Portman puts headphones over Braff’s ears and plays him The Shins’ “New Slang.” As the guitar strums that recognizable melody and the singer goes “oooooh,” the two characters stare into each other’s eyes, deeply, knowingly—forever fusing this song with the feeling of new beginnings and young love—then Braff tells her, “It’s good. I like it.”
Both the song and the film are about the difficulties of trying to start our adult lives in places we don’t fit. That song reminds me of a time when I was struggling to do the same, after coming out of a deep depression in my native Arizona.
Shins singer James Mercer started writing “New Slang” in 1999, partly as a rejection of the macho music scene in Albuquerque, New Mexico where the band lived, partly in response to his own struggles with life approaching age 30. “The most punk rock fucking thing I could do in my life was something like ‘New Slang,’” Mercer said. “That was just, like, flipping off the whole city.
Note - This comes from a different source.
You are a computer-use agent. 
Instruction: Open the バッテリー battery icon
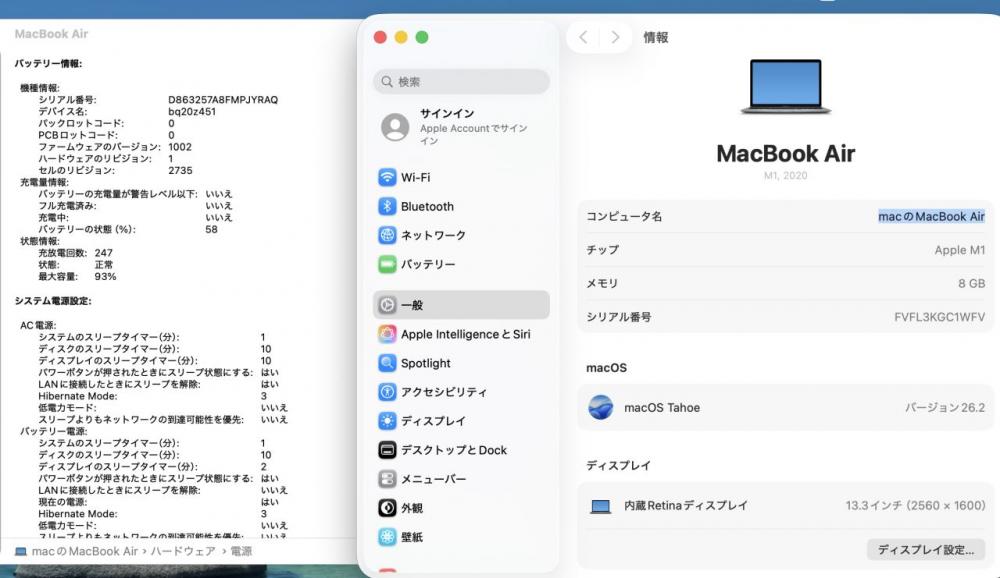[x=387, y=265]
It’s definitely a moment in my life, that sort of angst and confusion about what my future was going to be. The Shins weren’t anything when I wrote that song. There wasn’t any hope for anything like a music career. It’s that end-of-your-20s thing.” Mercer wrote in a relative vacuum at home, recording musical ideas on microcassettes and fleshing them out on his computer, and the troubles he channeled became The Shins’ debut album, Oh, Inverted World.
Like Mercer, Braff processed his struggles through one big project. “When I wrote Garden State, I was completely depressed,” Braff said, “waiting tables and lonesome as I’ve ever been in my life. The script was a way for me to articulate what I was feeling: alone, isolated, ‘a dime a dozen’ and homesick for a place that didn’t even exist.” He created what became the iconic soundtrack by treating it as a personal playlist, gathering songs that wowed him. “Essentially,” Braff said, “I made a mix CD with all of the music that I felt was scoring my life at the time I was writing the screenplay.”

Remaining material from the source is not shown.